To do: Reproduce all of the data word for word.

Pixel coordinate grounding data:
•••••

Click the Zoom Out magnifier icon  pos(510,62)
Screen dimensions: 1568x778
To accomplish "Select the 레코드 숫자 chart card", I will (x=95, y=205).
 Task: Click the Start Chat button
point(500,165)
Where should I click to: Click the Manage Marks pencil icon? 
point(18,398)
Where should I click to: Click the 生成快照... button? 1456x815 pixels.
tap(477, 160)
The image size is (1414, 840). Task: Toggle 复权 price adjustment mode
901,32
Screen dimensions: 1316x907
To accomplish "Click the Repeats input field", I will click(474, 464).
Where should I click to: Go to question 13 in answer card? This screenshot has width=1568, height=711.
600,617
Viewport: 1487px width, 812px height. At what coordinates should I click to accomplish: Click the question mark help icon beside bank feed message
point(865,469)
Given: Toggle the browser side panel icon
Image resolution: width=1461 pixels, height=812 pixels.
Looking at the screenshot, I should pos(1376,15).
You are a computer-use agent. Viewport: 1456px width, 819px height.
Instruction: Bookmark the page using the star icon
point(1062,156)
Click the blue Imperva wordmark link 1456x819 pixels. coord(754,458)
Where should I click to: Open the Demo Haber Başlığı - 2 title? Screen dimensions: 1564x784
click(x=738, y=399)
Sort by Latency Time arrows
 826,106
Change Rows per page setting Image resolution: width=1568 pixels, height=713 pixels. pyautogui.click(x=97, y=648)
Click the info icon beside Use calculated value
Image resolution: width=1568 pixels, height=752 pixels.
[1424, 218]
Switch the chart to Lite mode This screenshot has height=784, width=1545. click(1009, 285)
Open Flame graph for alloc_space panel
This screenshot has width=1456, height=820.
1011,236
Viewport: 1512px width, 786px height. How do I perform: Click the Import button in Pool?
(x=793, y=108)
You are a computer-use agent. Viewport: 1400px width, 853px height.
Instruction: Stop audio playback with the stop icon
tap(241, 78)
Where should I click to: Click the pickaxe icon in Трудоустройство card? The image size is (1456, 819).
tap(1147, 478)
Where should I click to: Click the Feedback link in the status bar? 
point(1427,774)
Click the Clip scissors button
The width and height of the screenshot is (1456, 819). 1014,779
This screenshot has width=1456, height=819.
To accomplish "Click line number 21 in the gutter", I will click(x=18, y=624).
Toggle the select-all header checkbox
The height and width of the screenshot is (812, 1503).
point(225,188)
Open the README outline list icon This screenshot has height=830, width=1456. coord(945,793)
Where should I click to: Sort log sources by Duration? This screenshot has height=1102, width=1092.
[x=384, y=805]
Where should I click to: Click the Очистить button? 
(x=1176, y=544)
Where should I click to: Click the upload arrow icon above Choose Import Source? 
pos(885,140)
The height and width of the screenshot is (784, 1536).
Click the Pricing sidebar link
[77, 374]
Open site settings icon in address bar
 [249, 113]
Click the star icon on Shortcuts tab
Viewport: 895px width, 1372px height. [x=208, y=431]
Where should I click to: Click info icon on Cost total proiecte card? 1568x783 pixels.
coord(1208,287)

•••••

Solved exercise:
Click the Zoom Out magnifier icon  pos(510,62)
Screen dimensions: 1568x778
To accomplish "Select the 레코드 숫자 chart card", I will (x=95, y=205).
 Task: Click the Start Chat button
point(500,165)
Where should I click to: Click the Manage Marks pencil icon? 
point(18,398)
Where should I click to: Click the 生成快照... button? 1456x815 pixels.
tap(477, 160)
The image size is (1414, 840). Task: Toggle 复权 price adjustment mode
901,32
Screen dimensions: 1316x907
To accomplish "Click the Repeats input field", I will click(474, 464).
Where should I click to: Go to question 13 in answer card? This screenshot has width=1568, height=711.
600,617
Viewport: 1487px width, 812px height. At what coordinates should I click to accomplish: Click the question mark help icon beside bank feed message
point(865,469)
Given: Toggle the browser side panel icon
Image resolution: width=1461 pixels, height=812 pixels.
Looking at the screenshot, I should pos(1376,15).
You are a computer-use agent. Viewport: 1456px width, 819px height.
Instruction: Bookmark the page using the star icon
point(1062,156)
Click the blue Imperva wordmark link 1456x819 pixels. coord(754,458)
Where should I click to: Open the Demo Haber Başlığı - 2 title? Screen dimensions: 1564x784
click(x=738, y=399)
Sort by Latency Time arrows
 826,106
Change Rows per page setting Image resolution: width=1568 pixels, height=713 pixels. pyautogui.click(x=97, y=648)
Click the info icon beside Use calculated value
Image resolution: width=1568 pixels, height=752 pixels.
[1424, 218]
Switch the chart to Lite mode This screenshot has height=784, width=1545. click(1009, 285)
Open Flame graph for alloc_space panel
This screenshot has width=1456, height=820.
1011,236
Viewport: 1512px width, 786px height. How do I perform: Click the Import button in Pool?
(x=793, y=108)
You are a computer-use agent. Viewport: 1400px width, 853px height.
Instruction: Stop audio playback with the stop icon
tap(241, 78)
Where should I click to: Click the pickaxe icon in Трудоустройство card? The image size is (1456, 819).
tap(1147, 478)
Where should I click to: Click the Feedback link in the status bar? 
point(1427,774)
Click the Clip scissors button
The width and height of the screenshot is (1456, 819). 1014,779
This screenshot has width=1456, height=819.
To accomplish "Click line number 21 in the gutter", I will click(x=18, y=624).
Toggle the select-all header checkbox
The height and width of the screenshot is (812, 1503).
point(225,188)
Open the README outline list icon This screenshot has height=830, width=1456. coord(945,793)
Where should I click to: Sort log sources by Duration? This screenshot has height=1102, width=1092.
[x=384, y=805]
Where should I click to: Click the Очистить button? 
(x=1176, y=544)
Where should I click to: Click the upload arrow icon above Choose Import Source? 
pos(885,140)
The height and width of the screenshot is (784, 1536).
Click the Pricing sidebar link
[77, 374]
Open site settings icon in address bar
 [249, 113]
Click the star icon on Shortcuts tab
Viewport: 895px width, 1372px height. [x=208, y=431]
Where should I click to: Click info icon on Cost total proiecte card? 1568x783 pixels.
coord(1208,287)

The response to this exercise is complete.